=== Dataset entries ===

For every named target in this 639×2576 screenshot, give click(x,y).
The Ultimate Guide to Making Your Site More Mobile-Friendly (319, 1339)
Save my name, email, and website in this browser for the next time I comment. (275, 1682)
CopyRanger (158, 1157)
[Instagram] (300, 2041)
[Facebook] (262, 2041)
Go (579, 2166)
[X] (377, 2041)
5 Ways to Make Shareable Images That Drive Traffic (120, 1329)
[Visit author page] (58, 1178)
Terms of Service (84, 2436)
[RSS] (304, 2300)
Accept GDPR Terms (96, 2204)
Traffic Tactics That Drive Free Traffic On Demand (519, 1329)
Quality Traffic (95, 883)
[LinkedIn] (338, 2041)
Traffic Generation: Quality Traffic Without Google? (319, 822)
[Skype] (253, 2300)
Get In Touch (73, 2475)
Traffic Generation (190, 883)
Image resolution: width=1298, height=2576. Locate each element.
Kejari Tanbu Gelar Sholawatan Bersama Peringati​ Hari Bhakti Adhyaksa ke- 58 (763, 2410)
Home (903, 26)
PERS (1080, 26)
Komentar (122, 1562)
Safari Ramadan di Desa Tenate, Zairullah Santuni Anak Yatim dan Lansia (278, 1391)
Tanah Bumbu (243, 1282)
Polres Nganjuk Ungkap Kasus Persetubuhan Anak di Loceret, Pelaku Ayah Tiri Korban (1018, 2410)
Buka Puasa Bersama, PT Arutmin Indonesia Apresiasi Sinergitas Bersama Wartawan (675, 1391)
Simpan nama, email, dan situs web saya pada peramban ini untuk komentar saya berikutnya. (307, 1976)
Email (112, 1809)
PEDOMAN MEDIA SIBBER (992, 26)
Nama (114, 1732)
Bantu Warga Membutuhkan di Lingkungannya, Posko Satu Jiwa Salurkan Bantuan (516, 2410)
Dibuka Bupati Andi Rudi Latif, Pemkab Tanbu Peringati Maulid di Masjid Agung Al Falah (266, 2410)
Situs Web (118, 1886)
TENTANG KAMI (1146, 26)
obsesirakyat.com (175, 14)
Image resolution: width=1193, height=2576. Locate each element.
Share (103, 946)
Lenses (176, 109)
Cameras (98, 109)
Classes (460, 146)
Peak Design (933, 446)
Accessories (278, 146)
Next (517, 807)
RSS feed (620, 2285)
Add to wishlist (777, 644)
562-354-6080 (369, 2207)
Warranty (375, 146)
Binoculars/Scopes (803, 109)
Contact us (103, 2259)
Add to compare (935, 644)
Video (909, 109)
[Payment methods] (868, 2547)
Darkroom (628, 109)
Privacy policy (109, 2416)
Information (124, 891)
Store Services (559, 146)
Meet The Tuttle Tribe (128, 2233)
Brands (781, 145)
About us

===

◆ **Work order**:
The complete listing must be printed again exactly as given.

◆ **Answer below**:
For every named target in this 639×2576 screenshot, give click(x,y).
The Ultimate Guide to Making Your Site More Mobile-Friendly (319, 1339)
Save my name, email, and website in this browser for the next time I comment. (275, 1682)
CopyRanger (158, 1157)
[Instagram] (300, 2041)
[Facebook] (262, 2041)
Go (579, 2166)
[X] (377, 2041)
5 Ways to Make Shareable Images That Drive Traffic (120, 1329)
[Visit author page] (58, 1178)
Terms of Service (84, 2436)
[RSS] (304, 2300)
Accept GDPR Terms (96, 2204)
Traffic Tactics That Drive Free Traffic On Demand (519, 1329)
Quality Traffic (95, 883)
[LinkedIn] (338, 2041)
Traffic Generation: Quality Traffic Without Google? (319, 822)
[Skype] (253, 2300)
Get In Touch (73, 2475)
Traffic Generation (190, 883)
Image resolution: width=1298, height=2576. Locate each element.
Kejari Tanbu Gelar Sholawatan Bersama Peringati​ Hari Bhakti Adhyaksa ke- 58 (763, 2410)
Home (903, 26)
PERS (1080, 26)
Komentar (122, 1562)
Safari Ramadan di Desa Tenate, Zairullah Santuni Anak Yatim dan Lansia (278, 1391)
Tanah Bumbu (243, 1282)
Polres Nganjuk Ungkap Kasus Persetubuhan Anak di Loceret, Pelaku Ayah Tiri Korban (1018, 2410)
Buka Puasa Bersama, PT Arutmin Indonesia Apresiasi Sinergitas Bersama Wartawan (675, 1391)
Simpan nama, email, dan situs web saya pada peramban ini untuk komentar saya berikutnya. (307, 1976)
Email (112, 1809)
PEDOMAN MEDIA SIBBER (992, 26)
Nama (114, 1732)
Bantu Warga Membutuhkan di Lingkungannya, Posko Satu Jiwa Salurkan Bantuan (516, 2410)
Dibuka Bupati Andi Rudi Latif, Pemkab Tanbu Peringati Maulid di Masjid Agung Al Falah (266, 2410)
Situs Web (118, 1886)
TENTANG KAMI (1146, 26)
obsesirakyat.com (175, 14)
Image resolution: width=1193, height=2576. Locate each element.
Share (103, 946)
Lenses (176, 109)
Cameras (98, 109)
Classes (460, 146)
Peak Design (933, 446)
Accessories (278, 146)
Next (517, 807)
RSS feed (620, 2285)
Add to wishlist (777, 644)
562-354-6080 (369, 2207)
Warranty (375, 146)
Binoculars/Scopes (803, 109)
Contact us (103, 2259)
Add to compare (935, 644)
Video (909, 109)
[Payment methods] (868, 2547)
Darkroom (628, 109)
Privacy policy (109, 2416)
Information (124, 891)
Store Services (559, 146)
Meet The Tuttle Tribe (128, 2233)
Brands (781, 145)
About us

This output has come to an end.